Genozid, Kriegsverbrechen, „ethnische Säuberungen“ und Verbrechen gegen die Menschlichkeit gelten nach „R2P“ nicht als innere Angelegenheiten eines Staates, sondern erfordern das Handeln der Staatengemeinschaft. Wie der Blick auf Nordkorea oder Myanmar, Jemen oder Syrien belegt, ist von der internationalen Schutzverantwortung gegenüber der Zivilbevölkerung wenig zu sehen.

Kritik am "weißen, westlich-normativen Konzept" sind irregeleitet

Angefochten werden die Vereinten Nationen nicht mehr nur von präsäkularen, prädemokratischen Kräften, sondern aktuell auch von irregeleiteten Kritiken am „männlichen, weißen, westlich-normativen“ Ursprung des Konzepts der Menschenrechte oder der internationalen Justiz, wie teils in postkolonialen und identitätspolitischen Diskursen zu hören.

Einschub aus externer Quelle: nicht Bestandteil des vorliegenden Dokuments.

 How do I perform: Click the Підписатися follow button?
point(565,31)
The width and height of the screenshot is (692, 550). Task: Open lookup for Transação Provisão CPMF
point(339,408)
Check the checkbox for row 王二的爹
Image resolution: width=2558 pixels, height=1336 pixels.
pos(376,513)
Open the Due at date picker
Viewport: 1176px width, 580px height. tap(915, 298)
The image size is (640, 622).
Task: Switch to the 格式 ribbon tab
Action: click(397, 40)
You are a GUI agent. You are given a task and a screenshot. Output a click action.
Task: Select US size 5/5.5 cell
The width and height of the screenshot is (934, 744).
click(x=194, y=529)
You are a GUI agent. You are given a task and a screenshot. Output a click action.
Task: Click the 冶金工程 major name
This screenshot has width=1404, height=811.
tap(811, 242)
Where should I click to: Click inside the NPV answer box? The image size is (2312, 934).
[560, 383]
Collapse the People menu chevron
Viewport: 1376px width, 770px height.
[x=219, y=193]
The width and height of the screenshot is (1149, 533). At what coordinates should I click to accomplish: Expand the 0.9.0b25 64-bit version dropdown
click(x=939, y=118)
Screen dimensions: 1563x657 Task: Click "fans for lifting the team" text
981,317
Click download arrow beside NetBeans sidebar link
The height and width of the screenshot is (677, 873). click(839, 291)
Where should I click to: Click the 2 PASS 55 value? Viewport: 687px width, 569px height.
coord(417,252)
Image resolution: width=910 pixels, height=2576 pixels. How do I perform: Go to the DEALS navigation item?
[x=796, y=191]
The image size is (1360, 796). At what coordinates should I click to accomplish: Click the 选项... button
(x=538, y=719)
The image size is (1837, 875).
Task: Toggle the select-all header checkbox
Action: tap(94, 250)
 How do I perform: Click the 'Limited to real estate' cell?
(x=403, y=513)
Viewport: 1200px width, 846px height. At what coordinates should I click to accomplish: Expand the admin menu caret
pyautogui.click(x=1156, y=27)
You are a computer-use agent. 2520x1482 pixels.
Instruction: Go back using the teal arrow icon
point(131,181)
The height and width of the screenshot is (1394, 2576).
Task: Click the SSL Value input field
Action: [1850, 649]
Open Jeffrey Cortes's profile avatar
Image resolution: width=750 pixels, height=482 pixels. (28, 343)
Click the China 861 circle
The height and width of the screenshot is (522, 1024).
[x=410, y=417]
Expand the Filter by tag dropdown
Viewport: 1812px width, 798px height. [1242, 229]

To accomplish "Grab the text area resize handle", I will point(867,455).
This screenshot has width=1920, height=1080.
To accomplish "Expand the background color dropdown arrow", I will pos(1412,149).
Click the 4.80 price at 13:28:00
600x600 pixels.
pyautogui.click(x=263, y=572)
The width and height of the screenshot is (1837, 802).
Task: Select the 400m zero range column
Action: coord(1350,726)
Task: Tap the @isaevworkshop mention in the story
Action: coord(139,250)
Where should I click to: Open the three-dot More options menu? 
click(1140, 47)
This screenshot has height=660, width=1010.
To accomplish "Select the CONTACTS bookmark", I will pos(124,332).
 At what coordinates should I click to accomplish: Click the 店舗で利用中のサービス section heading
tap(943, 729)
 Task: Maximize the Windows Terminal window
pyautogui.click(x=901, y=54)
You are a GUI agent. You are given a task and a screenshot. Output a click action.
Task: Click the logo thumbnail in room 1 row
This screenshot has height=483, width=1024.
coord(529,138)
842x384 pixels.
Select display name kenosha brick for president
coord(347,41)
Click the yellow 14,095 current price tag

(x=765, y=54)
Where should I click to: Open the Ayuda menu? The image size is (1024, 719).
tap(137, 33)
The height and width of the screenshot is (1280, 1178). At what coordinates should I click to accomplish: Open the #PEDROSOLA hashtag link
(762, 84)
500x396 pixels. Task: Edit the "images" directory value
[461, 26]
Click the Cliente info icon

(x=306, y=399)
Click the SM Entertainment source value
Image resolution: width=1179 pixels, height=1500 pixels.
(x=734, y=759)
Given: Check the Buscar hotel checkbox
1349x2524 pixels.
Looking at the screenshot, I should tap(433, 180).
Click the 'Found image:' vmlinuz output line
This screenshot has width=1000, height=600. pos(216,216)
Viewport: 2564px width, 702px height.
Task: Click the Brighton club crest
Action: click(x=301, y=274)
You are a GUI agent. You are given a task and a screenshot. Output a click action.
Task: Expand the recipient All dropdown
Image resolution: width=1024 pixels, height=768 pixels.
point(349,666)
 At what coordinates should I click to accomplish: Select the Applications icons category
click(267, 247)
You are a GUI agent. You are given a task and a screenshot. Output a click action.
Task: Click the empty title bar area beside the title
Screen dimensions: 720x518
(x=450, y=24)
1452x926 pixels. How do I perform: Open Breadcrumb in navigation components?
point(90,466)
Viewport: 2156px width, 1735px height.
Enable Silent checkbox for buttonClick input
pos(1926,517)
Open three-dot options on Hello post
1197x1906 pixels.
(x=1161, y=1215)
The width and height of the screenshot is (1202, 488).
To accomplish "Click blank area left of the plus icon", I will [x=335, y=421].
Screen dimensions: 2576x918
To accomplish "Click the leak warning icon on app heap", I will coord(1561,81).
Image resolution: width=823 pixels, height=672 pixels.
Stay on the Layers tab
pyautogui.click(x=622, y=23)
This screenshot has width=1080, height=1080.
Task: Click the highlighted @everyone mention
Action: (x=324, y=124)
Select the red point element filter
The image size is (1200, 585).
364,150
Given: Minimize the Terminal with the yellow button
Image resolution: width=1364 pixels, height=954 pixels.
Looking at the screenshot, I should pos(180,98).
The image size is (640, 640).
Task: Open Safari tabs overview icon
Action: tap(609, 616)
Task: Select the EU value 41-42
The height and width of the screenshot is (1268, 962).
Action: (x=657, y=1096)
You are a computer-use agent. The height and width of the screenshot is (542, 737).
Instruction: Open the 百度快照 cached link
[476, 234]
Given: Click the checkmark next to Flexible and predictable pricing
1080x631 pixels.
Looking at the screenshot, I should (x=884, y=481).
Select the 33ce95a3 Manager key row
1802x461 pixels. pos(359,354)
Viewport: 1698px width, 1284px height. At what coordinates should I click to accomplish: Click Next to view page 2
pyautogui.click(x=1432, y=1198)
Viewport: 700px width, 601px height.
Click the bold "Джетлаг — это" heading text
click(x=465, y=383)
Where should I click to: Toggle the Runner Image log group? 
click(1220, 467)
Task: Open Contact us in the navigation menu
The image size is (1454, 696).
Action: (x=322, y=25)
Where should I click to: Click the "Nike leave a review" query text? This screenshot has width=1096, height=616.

So sehr zu begrüßen ist, dass neue Impulse kommen, so wenig dürfen die dazu dienen, die Idee der Menschenrechte auszuhebeln und UN-Kritikern falsche Vorwände zu liefern.

Die Großbaustelle bleibt, und sie muss Baustelle bleiben. Dauerhaftes Verhandeln, Austarieren von Interessen, Blockaden wie Durchbrüche durchziehen die Entwicklung der Vereinten Nationen, zu deren Fortbestehen es keine Alternative geben kann – ebenso wenig wie für deren permanente Reform. Die UN können nur so gut sein wie die Summe ihrer Mitglieder. Je mehr stabile Demokratien sich etablieren, desto wirkmächtiger wird sie. In Zeiten der Bolsonaros, Trumps, Lukaschenkos und Erdogans ist jedes Stärken von Demokratie eine Stärkung der Vereinten Nationen.